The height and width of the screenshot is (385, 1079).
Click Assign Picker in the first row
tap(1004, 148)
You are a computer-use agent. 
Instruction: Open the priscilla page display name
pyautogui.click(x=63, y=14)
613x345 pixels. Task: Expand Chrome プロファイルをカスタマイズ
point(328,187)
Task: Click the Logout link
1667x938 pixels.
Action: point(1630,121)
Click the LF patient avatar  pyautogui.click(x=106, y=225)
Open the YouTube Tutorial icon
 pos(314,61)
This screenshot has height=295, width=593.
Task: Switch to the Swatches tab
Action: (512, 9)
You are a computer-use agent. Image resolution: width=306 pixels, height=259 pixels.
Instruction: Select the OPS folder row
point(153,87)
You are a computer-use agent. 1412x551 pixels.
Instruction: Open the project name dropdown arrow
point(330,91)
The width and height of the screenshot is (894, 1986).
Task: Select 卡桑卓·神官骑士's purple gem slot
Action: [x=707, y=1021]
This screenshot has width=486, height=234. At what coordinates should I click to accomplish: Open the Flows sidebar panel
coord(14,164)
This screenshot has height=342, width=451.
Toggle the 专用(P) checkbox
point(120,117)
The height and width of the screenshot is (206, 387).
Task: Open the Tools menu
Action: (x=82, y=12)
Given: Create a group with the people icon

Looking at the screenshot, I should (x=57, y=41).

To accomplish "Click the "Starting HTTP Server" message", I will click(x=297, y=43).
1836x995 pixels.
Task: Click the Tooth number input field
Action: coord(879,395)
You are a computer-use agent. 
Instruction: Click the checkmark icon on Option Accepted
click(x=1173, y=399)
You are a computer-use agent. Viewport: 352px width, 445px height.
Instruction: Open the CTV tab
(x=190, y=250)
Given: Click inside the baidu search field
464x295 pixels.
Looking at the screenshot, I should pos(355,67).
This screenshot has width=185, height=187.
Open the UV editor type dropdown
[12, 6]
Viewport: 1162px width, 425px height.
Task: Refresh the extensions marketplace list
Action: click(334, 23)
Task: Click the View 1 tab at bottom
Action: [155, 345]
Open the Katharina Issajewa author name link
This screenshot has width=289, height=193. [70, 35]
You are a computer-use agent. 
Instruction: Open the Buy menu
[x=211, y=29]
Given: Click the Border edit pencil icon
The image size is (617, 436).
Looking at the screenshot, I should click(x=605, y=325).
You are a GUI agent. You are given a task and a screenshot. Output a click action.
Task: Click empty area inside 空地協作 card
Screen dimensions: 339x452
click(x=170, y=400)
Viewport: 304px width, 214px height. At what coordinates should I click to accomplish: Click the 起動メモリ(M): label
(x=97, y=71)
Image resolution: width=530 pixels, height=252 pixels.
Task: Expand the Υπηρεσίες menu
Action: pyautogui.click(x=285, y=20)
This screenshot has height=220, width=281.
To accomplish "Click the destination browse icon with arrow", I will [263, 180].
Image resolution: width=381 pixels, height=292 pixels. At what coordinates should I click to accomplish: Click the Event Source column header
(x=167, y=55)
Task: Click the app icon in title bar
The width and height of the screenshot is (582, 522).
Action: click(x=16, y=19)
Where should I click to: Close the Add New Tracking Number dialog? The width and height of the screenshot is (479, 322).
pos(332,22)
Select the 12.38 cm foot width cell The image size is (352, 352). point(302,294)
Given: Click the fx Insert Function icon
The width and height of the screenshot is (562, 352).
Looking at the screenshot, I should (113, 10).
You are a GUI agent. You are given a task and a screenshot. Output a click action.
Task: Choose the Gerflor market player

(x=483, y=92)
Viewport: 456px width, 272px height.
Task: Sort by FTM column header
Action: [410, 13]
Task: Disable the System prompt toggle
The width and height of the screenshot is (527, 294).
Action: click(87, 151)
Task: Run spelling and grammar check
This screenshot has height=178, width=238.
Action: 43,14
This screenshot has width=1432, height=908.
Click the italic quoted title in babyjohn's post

◆ **EXERCISE PROMPT**: Reproduce all of the entries above word for word, changing nothing and leaving nothing out.

◆ **EXERCISE SOLUTION**:
The height and width of the screenshot is (385, 1079).
Click Assign Picker in the first row
tap(1004, 148)
You are a computer-use agent. 
Instruction: Open the priscilla page display name
pyautogui.click(x=63, y=14)
613x345 pixels. Task: Expand Chrome プロファイルをカスタマイズ
point(328,187)
Task: Click the Logout link
1667x938 pixels.
Action: point(1630,121)
Click the LF patient avatar  pyautogui.click(x=106, y=225)
Open the YouTube Tutorial icon
 pos(314,61)
This screenshot has height=295, width=593.
Task: Switch to the Swatches tab
Action: (512, 9)
You are a computer-use agent. Image resolution: width=306 pixels, height=259 pixels.
Instruction: Select the OPS folder row
point(153,87)
You are a computer-use agent. 1412x551 pixels.
Instruction: Open the project name dropdown arrow
point(330,91)
The width and height of the screenshot is (894, 1986).
Task: Select 卡桑卓·神官骑士's purple gem slot
Action: [x=707, y=1021]
This screenshot has width=486, height=234. At what coordinates should I click to accomplish: Open the Flows sidebar panel
coord(14,164)
This screenshot has height=342, width=451.
Toggle the 专用(P) checkbox
point(120,117)
The height and width of the screenshot is (206, 387).
Task: Open the Tools menu
Action: (x=82, y=12)
Given: Create a group with the people icon

Looking at the screenshot, I should (x=57, y=41).

To accomplish "Click the "Starting HTTP Server" message", I will click(x=297, y=43).
1836x995 pixels.
Task: Click the Tooth number input field
Action: coord(879,395)
You are a computer-use agent. 
Instruction: Click the checkmark icon on Option Accepted
click(x=1173, y=399)
You are a computer-use agent. Viewport: 352px width, 445px height.
Instruction: Open the CTV tab
(x=190, y=250)
Given: Click inside the baidu search field
464x295 pixels.
Looking at the screenshot, I should pos(355,67).
This screenshot has width=185, height=187.
Open the UV editor type dropdown
[12, 6]
Viewport: 1162px width, 425px height.
Task: Refresh the extensions marketplace list
Action: click(334, 23)
Task: Click the View 1 tab at bottom
Action: [155, 345]
Open the Katharina Issajewa author name link
This screenshot has width=289, height=193. [70, 35]
You are a computer-use agent. 
Instruction: Open the Buy menu
[x=211, y=29]
Given: Click the Border edit pencil icon
The image size is (617, 436).
Looking at the screenshot, I should click(x=605, y=325).
You are a GUI agent. You are given a task and a screenshot. Output a click action.
Task: Click empty area inside 空地協作 card
Screen dimensions: 339x452
click(x=170, y=400)
Viewport: 304px width, 214px height. At what coordinates should I click to accomplish: Click the 起動メモリ(M): label
(x=97, y=71)
Image resolution: width=530 pixels, height=252 pixels.
Task: Expand the Υπηρεσίες menu
Action: pyautogui.click(x=285, y=20)
This screenshot has height=220, width=281.
To accomplish "Click the destination browse icon with arrow", I will [263, 180].
Image resolution: width=381 pixels, height=292 pixels. At what coordinates should I click to accomplish: Click the Event Source column header
(x=167, y=55)
Task: Click the app icon in title bar
The width and height of the screenshot is (582, 522).
Action: click(x=16, y=19)
Where should I click to: Close the Add New Tracking Number dialog? The width and height of the screenshot is (479, 322).
pos(332,22)
Select the 12.38 cm foot width cell The image size is (352, 352). point(302,294)
Given: Click the fx Insert Function icon
The width and height of the screenshot is (562, 352).
Looking at the screenshot, I should (113, 10).
You are a GUI agent. You are given a task and a screenshot. Output a click action.
Task: Choose the Gerflor market player

(x=483, y=92)
Viewport: 456px width, 272px height.
Task: Sort by FTM column header
Action: [410, 13]
Task: Disable the System prompt toggle
The width and height of the screenshot is (527, 294).
Action: click(87, 151)
Task: Run spelling and grammar check
This screenshot has height=178, width=238.
Action: 43,14
This screenshot has width=1432, height=908.
Click the italic quoted title in babyjohn's post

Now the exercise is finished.